*Task to carry out:*
Your answer must be an exact transcription of every record.

Stored items
- - - - - - -

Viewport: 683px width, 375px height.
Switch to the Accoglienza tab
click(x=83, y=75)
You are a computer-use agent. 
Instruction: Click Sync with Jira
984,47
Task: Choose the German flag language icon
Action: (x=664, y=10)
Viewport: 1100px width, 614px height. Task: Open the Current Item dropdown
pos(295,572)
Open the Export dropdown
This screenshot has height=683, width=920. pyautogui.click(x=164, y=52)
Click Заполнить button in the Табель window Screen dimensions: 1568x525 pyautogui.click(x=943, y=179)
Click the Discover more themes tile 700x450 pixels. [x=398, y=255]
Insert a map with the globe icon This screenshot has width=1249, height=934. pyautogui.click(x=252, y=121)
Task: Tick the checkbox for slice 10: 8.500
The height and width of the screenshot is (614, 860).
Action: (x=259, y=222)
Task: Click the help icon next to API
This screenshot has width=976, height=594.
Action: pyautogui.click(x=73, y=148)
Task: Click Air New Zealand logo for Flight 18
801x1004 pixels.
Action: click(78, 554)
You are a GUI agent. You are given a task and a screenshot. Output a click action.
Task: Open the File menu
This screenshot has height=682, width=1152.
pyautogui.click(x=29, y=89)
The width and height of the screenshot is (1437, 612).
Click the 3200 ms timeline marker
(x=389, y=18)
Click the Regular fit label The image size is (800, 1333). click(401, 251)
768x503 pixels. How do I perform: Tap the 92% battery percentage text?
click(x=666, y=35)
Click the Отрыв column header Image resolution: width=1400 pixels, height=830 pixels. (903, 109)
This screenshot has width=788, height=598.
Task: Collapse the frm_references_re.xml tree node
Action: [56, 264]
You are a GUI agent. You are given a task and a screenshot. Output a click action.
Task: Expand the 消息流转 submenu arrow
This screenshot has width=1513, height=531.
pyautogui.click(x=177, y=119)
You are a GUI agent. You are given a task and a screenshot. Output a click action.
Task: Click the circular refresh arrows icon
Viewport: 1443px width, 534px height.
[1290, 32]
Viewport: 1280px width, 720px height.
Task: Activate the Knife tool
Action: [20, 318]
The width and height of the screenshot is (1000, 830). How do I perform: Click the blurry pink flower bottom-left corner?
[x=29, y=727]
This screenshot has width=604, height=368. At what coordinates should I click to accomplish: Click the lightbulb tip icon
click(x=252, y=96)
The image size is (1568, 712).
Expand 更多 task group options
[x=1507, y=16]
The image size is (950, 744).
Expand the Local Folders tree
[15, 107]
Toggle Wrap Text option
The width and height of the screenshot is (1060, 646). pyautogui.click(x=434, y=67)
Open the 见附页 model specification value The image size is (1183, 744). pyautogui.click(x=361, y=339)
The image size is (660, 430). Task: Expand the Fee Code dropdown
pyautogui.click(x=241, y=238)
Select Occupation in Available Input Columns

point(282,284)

- - - - - - -

*Result of this task:*
Viewport: 683px width, 375px height.
Switch to the Accoglienza tab
click(x=83, y=75)
You are a computer-use agent. 
Instruction: Click Sync with Jira
984,47
Task: Choose the German flag language icon
Action: (x=664, y=10)
Viewport: 1100px width, 614px height. Task: Open the Current Item dropdown
pos(295,572)
Open the Export dropdown
This screenshot has height=683, width=920. pyautogui.click(x=164, y=52)
Click Заполнить button in the Табель window Screen dimensions: 1568x525 pyautogui.click(x=943, y=179)
Click the Discover more themes tile 700x450 pixels. [x=398, y=255]
Insert a map with the globe icon This screenshot has width=1249, height=934. pyautogui.click(x=252, y=121)
Task: Tick the checkbox for slice 10: 8.500
The height and width of the screenshot is (614, 860).
Action: (x=259, y=222)
Task: Click the help icon next to API
This screenshot has width=976, height=594.
Action: pyautogui.click(x=73, y=148)
Task: Click Air New Zealand logo for Flight 18
801x1004 pixels.
Action: click(78, 554)
You are a GUI agent. You are given a task and a screenshot. Output a click action.
Task: Open the File menu
This screenshot has height=682, width=1152.
pyautogui.click(x=29, y=89)
The width and height of the screenshot is (1437, 612).
Click the 3200 ms timeline marker
(x=389, y=18)
Click the Regular fit label The image size is (800, 1333). click(401, 251)
768x503 pixels. How do I perform: Tap the 92% battery percentage text?
click(x=666, y=35)
Click the Отрыв column header Image resolution: width=1400 pixels, height=830 pixels. (903, 109)
This screenshot has width=788, height=598.
Task: Collapse the frm_references_re.xml tree node
Action: [56, 264]
You are a GUI agent. You are given a task and a screenshot. Output a click action.
Task: Expand the 消息流转 submenu arrow
This screenshot has width=1513, height=531.
pyautogui.click(x=177, y=119)
You are a GUI agent. You are given a task and a screenshot. Output a click action.
Task: Click the circular refresh arrows icon
Viewport: 1443px width, 534px height.
[1290, 32]
Viewport: 1280px width, 720px height.
Task: Activate the Knife tool
Action: [20, 318]
The width and height of the screenshot is (1000, 830). How do I perform: Click the blurry pink flower bottom-left corner?
[x=29, y=727]
This screenshot has width=604, height=368. At what coordinates should I click to accomplish: Click the lightbulb tip icon
click(x=252, y=96)
The image size is (1568, 712).
Expand 更多 task group options
[x=1507, y=16]
The image size is (950, 744).
Expand the Local Folders tree
[15, 107]
Toggle Wrap Text option
The width and height of the screenshot is (1060, 646). pyautogui.click(x=434, y=67)
Open the 见附页 model specification value The image size is (1183, 744). pyautogui.click(x=361, y=339)
The image size is (660, 430). Task: Expand the Fee Code dropdown
pyautogui.click(x=241, y=238)
Select Occupation in Available Input Columns

point(282,284)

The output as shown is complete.